SAPMA has appealed to the government to not include biocides with the list of pesticides that require a lengthy and expensive registration process – and which could disrupt paint production.
Biocides form an essential part of the formula for water-based (acrylic) paints, as it prevents bio-deterioration, both in a wet and dry state.
Deryck Spence, executive director of The South African Paint Manufacturers Association (SAPMA), says the inclusion of biocides in paint mix preserves acrylic paints on retailers’ shelves and during any other periods of storage.
“SAPMA’s problem arose when the Department of Agriculture, Forestry and Fisheries (DAFF) – which is responsible for registration of pesticides in South Africa wanted to include biocides in this registration process which is legalised in terms of the Fertilizers, Farm Feeds, Agricultural Remedies and Stock Remedies Act No 36 of 1947,” explains Spence.

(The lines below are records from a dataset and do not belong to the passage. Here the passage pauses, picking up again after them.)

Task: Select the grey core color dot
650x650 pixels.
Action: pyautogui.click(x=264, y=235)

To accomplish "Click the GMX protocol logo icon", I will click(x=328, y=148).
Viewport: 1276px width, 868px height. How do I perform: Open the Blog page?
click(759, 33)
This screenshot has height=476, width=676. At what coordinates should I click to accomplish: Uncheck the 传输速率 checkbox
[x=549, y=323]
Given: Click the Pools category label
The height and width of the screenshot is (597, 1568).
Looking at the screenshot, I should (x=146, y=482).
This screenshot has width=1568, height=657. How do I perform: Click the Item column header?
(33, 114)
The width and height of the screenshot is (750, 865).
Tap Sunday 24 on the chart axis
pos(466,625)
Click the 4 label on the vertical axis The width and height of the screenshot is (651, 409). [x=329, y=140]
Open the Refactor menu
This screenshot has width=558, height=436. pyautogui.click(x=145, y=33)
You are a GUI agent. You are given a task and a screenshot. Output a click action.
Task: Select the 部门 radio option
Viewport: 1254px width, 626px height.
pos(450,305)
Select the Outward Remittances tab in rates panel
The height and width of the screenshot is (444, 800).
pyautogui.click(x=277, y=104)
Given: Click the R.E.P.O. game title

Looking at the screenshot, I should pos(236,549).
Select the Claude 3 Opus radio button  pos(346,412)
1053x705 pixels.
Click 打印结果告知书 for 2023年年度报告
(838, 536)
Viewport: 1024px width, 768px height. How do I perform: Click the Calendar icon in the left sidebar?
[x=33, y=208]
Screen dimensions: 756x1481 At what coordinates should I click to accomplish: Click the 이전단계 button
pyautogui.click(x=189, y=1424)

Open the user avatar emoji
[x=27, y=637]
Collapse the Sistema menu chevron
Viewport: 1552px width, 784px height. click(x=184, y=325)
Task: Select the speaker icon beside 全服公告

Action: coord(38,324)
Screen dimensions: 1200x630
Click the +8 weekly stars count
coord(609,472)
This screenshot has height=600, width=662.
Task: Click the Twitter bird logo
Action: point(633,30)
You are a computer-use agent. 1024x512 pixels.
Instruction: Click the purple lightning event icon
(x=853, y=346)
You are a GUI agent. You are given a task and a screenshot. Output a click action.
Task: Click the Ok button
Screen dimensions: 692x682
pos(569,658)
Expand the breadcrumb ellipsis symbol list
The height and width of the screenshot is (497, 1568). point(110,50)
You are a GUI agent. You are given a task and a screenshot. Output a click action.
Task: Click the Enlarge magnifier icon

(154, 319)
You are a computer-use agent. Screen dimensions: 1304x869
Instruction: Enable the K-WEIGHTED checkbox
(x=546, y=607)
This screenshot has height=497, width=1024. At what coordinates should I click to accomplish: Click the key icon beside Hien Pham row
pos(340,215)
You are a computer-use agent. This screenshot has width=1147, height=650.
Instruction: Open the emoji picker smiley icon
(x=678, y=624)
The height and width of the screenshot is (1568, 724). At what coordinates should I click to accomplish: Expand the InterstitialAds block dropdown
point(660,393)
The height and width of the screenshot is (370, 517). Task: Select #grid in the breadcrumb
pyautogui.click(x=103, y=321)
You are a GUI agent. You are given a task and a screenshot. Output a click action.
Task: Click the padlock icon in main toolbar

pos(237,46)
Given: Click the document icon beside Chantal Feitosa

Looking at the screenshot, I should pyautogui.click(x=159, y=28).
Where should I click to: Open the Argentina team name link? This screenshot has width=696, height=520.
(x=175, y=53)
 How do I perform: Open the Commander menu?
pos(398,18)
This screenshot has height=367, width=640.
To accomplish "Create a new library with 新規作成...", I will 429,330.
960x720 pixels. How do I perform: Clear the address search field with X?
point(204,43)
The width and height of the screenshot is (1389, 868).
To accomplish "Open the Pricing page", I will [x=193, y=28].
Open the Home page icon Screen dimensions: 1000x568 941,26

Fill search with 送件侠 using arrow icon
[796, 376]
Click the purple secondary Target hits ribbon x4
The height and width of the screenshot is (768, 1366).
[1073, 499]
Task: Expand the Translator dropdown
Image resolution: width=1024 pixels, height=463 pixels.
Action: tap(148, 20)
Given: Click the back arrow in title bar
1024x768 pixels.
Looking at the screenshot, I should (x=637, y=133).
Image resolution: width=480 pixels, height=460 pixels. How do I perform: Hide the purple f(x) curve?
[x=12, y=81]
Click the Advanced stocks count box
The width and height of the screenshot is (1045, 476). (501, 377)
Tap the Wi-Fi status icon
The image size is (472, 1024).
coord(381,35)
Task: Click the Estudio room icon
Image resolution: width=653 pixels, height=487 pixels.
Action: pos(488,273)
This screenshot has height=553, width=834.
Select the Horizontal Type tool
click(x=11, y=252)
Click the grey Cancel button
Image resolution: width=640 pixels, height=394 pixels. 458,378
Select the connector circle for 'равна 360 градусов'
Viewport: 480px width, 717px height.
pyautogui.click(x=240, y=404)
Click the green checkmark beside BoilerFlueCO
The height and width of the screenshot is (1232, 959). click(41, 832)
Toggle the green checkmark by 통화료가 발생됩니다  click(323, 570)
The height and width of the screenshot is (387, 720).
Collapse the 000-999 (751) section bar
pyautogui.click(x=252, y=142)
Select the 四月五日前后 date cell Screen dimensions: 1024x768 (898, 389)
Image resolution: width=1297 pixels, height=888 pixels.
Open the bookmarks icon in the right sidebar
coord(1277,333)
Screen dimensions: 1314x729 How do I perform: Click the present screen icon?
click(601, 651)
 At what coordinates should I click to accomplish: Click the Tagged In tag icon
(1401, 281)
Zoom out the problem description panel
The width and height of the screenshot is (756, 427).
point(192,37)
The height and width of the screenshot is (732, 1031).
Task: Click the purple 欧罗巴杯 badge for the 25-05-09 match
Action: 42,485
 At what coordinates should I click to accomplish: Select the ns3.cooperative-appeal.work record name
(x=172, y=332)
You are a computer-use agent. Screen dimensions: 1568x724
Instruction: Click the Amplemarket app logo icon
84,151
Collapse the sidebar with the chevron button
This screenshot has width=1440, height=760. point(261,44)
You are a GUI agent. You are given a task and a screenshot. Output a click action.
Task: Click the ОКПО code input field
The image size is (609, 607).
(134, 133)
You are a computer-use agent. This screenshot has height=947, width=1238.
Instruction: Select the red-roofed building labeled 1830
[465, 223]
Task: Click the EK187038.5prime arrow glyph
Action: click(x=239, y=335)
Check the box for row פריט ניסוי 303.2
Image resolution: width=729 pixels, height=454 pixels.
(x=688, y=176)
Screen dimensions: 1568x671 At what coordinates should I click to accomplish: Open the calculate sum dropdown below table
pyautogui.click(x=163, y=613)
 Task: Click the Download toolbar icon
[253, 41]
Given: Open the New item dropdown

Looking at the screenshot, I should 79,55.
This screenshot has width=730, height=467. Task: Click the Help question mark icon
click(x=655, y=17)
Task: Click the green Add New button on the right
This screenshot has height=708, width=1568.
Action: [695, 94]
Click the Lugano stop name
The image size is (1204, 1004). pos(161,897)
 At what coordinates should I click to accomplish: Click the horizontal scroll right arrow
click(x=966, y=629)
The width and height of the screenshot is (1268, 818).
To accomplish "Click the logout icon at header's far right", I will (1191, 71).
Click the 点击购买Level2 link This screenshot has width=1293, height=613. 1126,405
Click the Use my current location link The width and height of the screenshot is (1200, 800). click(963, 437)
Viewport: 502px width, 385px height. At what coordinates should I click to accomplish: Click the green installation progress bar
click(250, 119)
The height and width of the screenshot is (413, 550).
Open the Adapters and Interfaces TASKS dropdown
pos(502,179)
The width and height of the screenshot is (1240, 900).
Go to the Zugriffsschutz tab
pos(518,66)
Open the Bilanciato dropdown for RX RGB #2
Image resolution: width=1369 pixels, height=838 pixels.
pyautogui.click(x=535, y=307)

“To register a pesticide product in South Africa, the producer has to be registered under the Act with DAFF. Pesticides will only be registered if they have proven to be effective, safe and of good quality. However, providing proof is a long, drawn-out process involving analyses reports, independent laboratory tests, biological efficacy data studies, and the provision of reams of other data. To make matters worse, registrations usually take more than a year to complete and are costly”, says Spence.
He says SAPMA’s Technical Committee met with Jonathan Mudzunga, the DAFF Registrar, in Pretoria to point out that at least 80% of water-based paints currently produced in South Africa rely on a biocide in its formulation to prevent rapid deterioration on store shelves. SAPMA also pleaded that producer members faced potential ruin through production hold-ups if they now were forced to register all paint that contains biocides. The construction industry, as well as property owners and paint contractors and retailers, could suddenly face a crippling paint shortage.
“We respectfully informed the Registrar that Australia, where exceptionally strict controls on the contents of paints and coatings are now being applied, does not ban the biocides currently in paint but instead call for tighter controls being placed on their usage.”
Spence reported progress in the negotiations at the recent annual general meeting of SAPMA in Sandton.